16  Wi-Fi and Sensing Privacy

16.1 Learning Objectives

By the end of this chapter, you will be able to:

  • Identify Wi-Fi Privacy Leaks: Explain how Wi-Fi probe requests and MAC addresses enable tracking
  • Explain Sensing De-anonymization: Describe how motion sensor data creates unique behavioral fingerprints
  • Assess MAC Randomization: Evaluate the effectiveness of MAC address randomization as a privacy defense
  • Recognize Side-Channel Attacks: Analyze how motion sensors enable keystroke and activity inference
In 60 Seconds

Wi-Fi probe requests broadcast device MAC addresses passively, enabling tracking even without network association. Combined with accelerometer, gyroscope, and ambient sensor data, Wi-Fi sensing creates behavioral fingerprints that re-identify individuals even from supposedly anonymous datasets. Defending against Wi-Fi tracking requires MAC address randomization, probe suppression, and user awareness.

Key Concepts

  • Wi-Fi Probe Requests: Broadcast messages sent by Wi-Fi-enabled devices searching for known networks; contain device MAC address and historically remembered SSIDs, enabling passive tracking.
  • MAC Address Randomization: Privacy feature in modern operating systems rotating the MAC address used in probe requests; reduces passive tracking effectiveness.

__DATASET SECTION__:
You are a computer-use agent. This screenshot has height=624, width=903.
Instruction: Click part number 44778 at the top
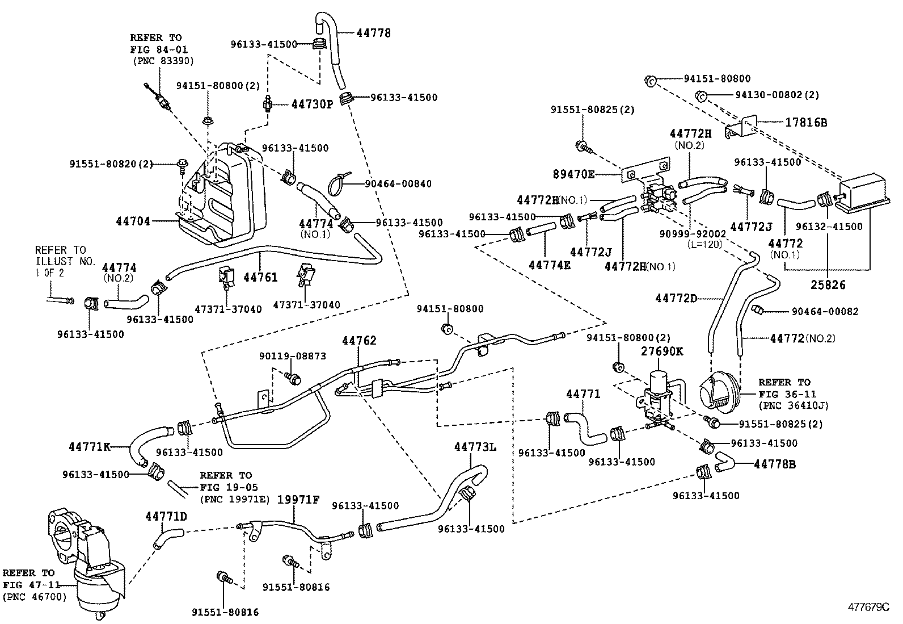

__TASKS TO COMPLETE__:
1) From the Wi-Fi privacy chapter, copy the text from "By the end of" up to and including "and user awareness.".
2) Answer these questions using the Wi-Fi privacy chapter:
(a) What three measures does the "In 60 Seconds" section say are required to defend against Wi-Fi tracking?
(b) Besides the device MAC address, what do Wi-Fi probe requests contain?
(c) Which learning objective involves analyzing how motion sensors enable keystroke inference?
3) Continue the Wi-Fi privacy chapter from the point where it stops.
The material stands apart from the Wi-Fi privacy chapter.

__RESPONSE LIST__:
1)
By the end of this chapter, you will be able to:

  • Identify Wi-Fi Privacy Leaks: Explain how Wi-Fi probe requests and MAC addresses enable tracking
  • Explain Sensing De-anonymization: Describe how motion sensor data creates unique behavioral fingerprints
  • Assess MAC Randomization: Evaluate the effectiveness of MAC address randomization as a privacy defense
  • Recognize Side-Channel Attacks: Analyze how motion sensors enable keystroke and activity inference
In 60 Seconds

Wi-Fi probe requests broadcast device MAC addresses passively, enabling tracking even without network association. Combined with accelerometer, gyroscope, and ambient sensor data, Wi-Fi sensing creates behavioral fingerprints that re-identify individuals even from supposedly anonymous datasets. Defending against Wi-Fi tracking requires MAC address randomization, probe suppression, and user awareness.

2)
(a) MAC address randomization, probe suppression, and user awareness.
(b) Historically remembered SSIDs.
(c) Recognize Side-Channel Attacks.

3)
  • Behavioral Fingerprinting: Creating unique individual profiles from sensor data patterns (Wi-Fi probe history, accelerometer signatures, app usage timing) enabling re-identification.
  • Passive Tracking Infrastructure: Networks of sniffing sensors deployed in retail, transit, and public spaces capturing Wi-Fi probes and Bluetooth advertisements for movement analytics.
  • Sensor Fusion for Identification: Combining multiple ambient sensor streams to create unique behavioral signatures more reliable than any single sensor for individual identification.
  • De-anonymization: Process of linking supposedly anonymous data back to specific individuals using auxiliary information or behavioral patterns.
  • Sensing Privacy Attack: Adversarial technique using ambient sensing infrastructure (smart speakers, cameras with microphones, Wi-Fi sensing) to infer sensitive information about co-located individuals.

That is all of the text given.